24 June 2009

'With Songs We Hymn Thy Divine Memory'—Apostle Barnabas

This morning, 11 June, we celebrated the memory of the Apostle Barnabas († 61 AD). I don’t have much material to draw on about St Barnabas, aside from the Acts of the Apostles (I shall quote the KJV) and the Prologue (St Nicholas [Velimirović], The Prologue from Ochrid, Part Two: April, May, June, trans. Mother Maria [Birmingham: Lazarica, 1986]; see the Sebastian Press translation of today’s Prologue here). But there are one or two interesting things I’d like to mention, and besides, St Barnabas is the patron Saint of my reposed friend, Hieromonk Barnabas of Karakallou. As a small tribute to Fr Barnabas, I offer this brief post.

We first meet St Barnabas in Acts 4:36-37, where we read:

36 And Joses, who by the apostles was surnamed Barnabas, (which is, being interpreted, The son of consolation,) a Levite, and of the country of Cyprus,

37 Having land, sold it, and brought the money, and laid it at the apostles’ feet.

........

▶ **Complete the following**
a - Return everything in the post on the Apostle Barnabas from "36 And Joses, who" down to "the apostles’ feet.".
b - List every year mentioned in the post on the Apostle Barnabas.
You can complete the work without the records.

........

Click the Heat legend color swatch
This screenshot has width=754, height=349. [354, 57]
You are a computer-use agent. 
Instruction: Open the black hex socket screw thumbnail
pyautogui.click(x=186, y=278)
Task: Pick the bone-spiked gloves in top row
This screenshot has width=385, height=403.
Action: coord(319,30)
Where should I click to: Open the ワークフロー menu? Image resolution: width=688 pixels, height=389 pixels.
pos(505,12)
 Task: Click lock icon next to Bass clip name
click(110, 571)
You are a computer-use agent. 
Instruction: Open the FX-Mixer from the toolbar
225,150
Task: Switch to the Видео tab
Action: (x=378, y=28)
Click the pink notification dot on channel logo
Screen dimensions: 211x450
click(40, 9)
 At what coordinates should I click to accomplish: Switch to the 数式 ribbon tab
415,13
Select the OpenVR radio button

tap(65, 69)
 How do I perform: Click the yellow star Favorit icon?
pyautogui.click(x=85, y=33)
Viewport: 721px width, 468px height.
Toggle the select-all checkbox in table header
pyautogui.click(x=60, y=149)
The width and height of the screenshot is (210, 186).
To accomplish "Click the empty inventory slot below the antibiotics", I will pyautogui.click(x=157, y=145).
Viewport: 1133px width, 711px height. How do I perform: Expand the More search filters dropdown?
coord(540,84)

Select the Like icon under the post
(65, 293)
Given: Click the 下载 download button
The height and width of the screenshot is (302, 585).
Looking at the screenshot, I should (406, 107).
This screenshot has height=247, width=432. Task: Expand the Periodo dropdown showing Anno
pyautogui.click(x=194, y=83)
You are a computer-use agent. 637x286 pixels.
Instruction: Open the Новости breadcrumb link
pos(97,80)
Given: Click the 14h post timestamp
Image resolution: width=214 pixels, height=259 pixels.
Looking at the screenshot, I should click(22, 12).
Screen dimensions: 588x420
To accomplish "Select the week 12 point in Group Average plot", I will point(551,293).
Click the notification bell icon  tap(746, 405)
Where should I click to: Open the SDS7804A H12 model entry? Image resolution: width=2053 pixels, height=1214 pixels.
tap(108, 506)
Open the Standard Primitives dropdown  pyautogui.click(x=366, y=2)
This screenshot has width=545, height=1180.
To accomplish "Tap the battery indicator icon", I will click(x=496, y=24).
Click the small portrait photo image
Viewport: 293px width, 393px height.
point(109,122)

........

▶ **Results of the tasks**
a -
36 And Joses, who by the apostles was surnamed Barnabas, (which is, being interpreted, The son of consolation,) a Levite, and of the country of Cyprus,

37 Having land, sold it, and brought the money, and laid it at the apostles’ feet.

b -
2009
61 AD
1986